*Prompt*:
Rewrite the stretch of the account of the burned truck from "Since he didn't" through "into the cell!", swapping "police station" for "police post".

*Document passage*:
He decided then to venture into transportation. He managed to assemble a grounded truck to start transporting goods, especially petrol, from the South to the North. It is so sad that this transition wasn't very smooth for him. After less than a year, he was thrown out of the business in a way that was very grounding.


An anti-bunkering squad operatives stormed Warri one day and launched a midnight operation. In our military's scorched earth operations, which I am very familiar with as someone who had covered Boko Haram since its start, they most often than not, go after everything that looks like their target. His truck, which got stuck after a heavy rainfall, as a result of the poor roads in some parts of the region, was set ablaze and burnt entirely. He could not say a word in protest, for it could have cost him his dear life. He went there with a truck worth over N40 million but returned with nothing, not even its key.


As if that's not enough, that was only merely the beginning of so many other tribulations. The tank attached to the truck was hired, and so, if nothing, he would have to pay for it. Interestingly, immediately the news was out, his associate who fronted for him to hire the tank was arrested and locked up. I mean, what kind of society does that? There was no any talk about how he was hoping to repay it or how it happened. I am not a lawyer, but this was even as there was no any written agreement between the two parties addressing cases of loss or something. He had to pay through the nose and write an outrageous undertaking under duress to bail himself out of police cell.


When all these happened, I asked my friend to take time off everything for a few days to recover, de-clutter and make sense of all that had happened. I mean, he was brought aground overnight. He could not afford to do anything. Then, the trauma of losing his first child in the midst of this, coupled with an even more spirit dampening lack, threw him into an obvious catch-22. In between that, the time his friend had given to repay the tank, indeed under what could involve a pinch of duress and/or blackmail, elapsed and police launched a manhunt to re-arrest him (the friend).


Since he didn't want his friend to face the music of his own iniquities, he told me he would go and face whatever that was waiting for him. What was waiting for him was an arrest! He went to the police station, where the case was lodged, as a responsible citizen would, to take responsibility for what had happened and to seek some clemency and respite that would allow him to plan how to settle the owner. The owner wouldn’t listen, insisting that he wants his tank or Naira equivalent of it instantly back. And since he could not understandably do that at that moment, he was thrown into the cell!

Screenshot grounding data
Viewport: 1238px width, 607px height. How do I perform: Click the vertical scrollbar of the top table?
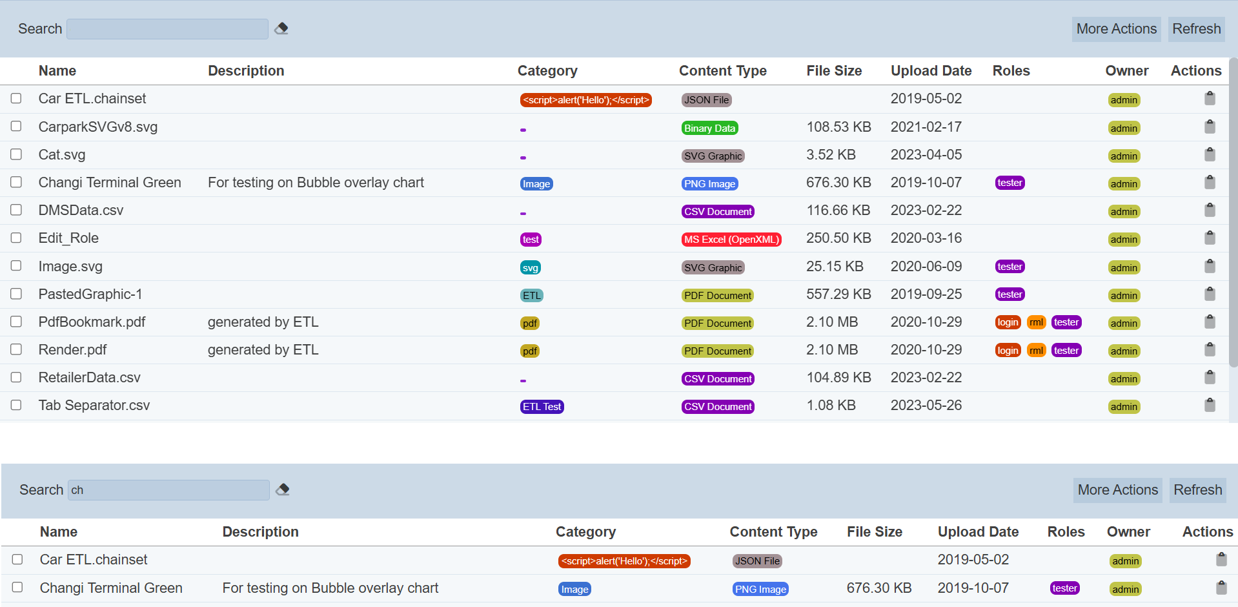[x=1233, y=213]
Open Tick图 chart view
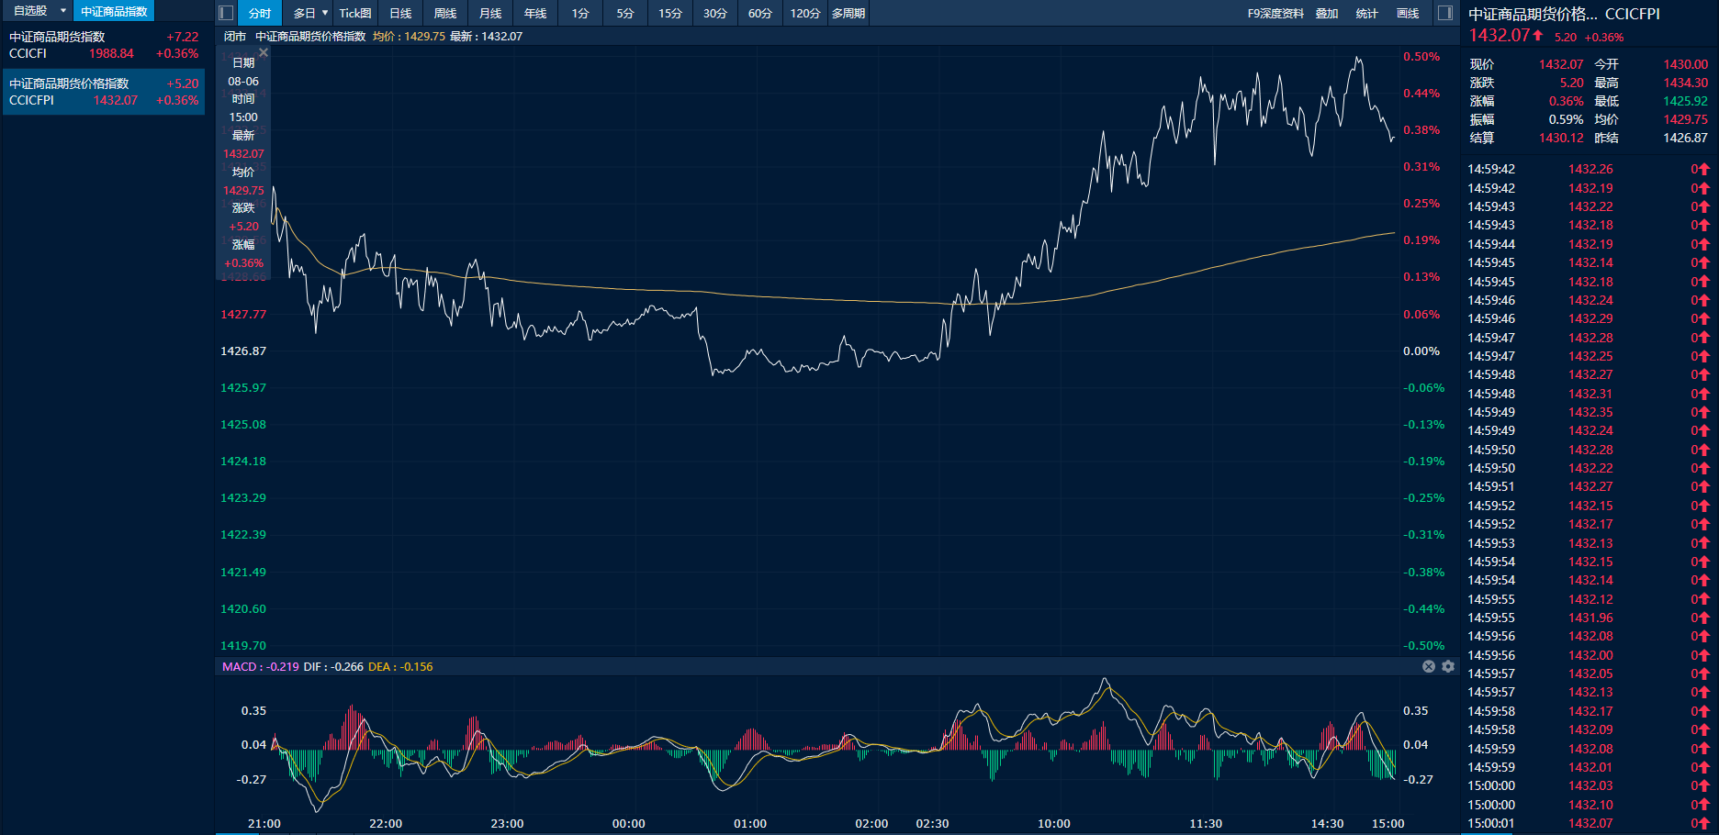The image size is (1719, 835). pyautogui.click(x=355, y=13)
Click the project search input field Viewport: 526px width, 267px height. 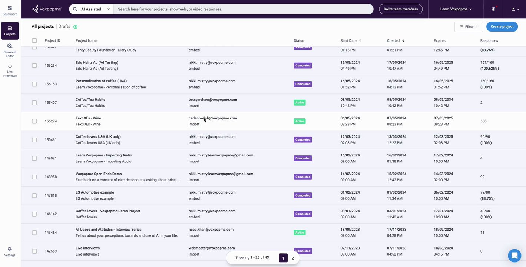pyautogui.click(x=243, y=9)
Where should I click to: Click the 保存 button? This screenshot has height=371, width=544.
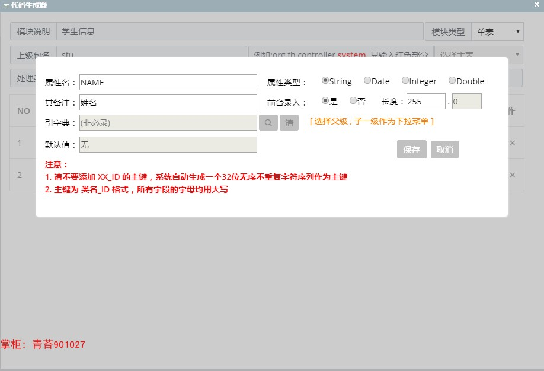point(411,150)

*Output of the task*:
Since he didn't want his friend to face the music of his own iniquities, he told me he would go and face whatever that was waiting for him. What was waiting for him was an arrest! He went to the police post, where the case was lodged, as a responsible citizen would, to take responsibility for what had happened and to seek some clemency and respite that would allow him to plan how to settle the owner. The owner wouldn’t listen, insisting that he wants his tank or Naira equivalent of it instantly back. And since he could not understandably do that at that moment, he was thrown into the cell!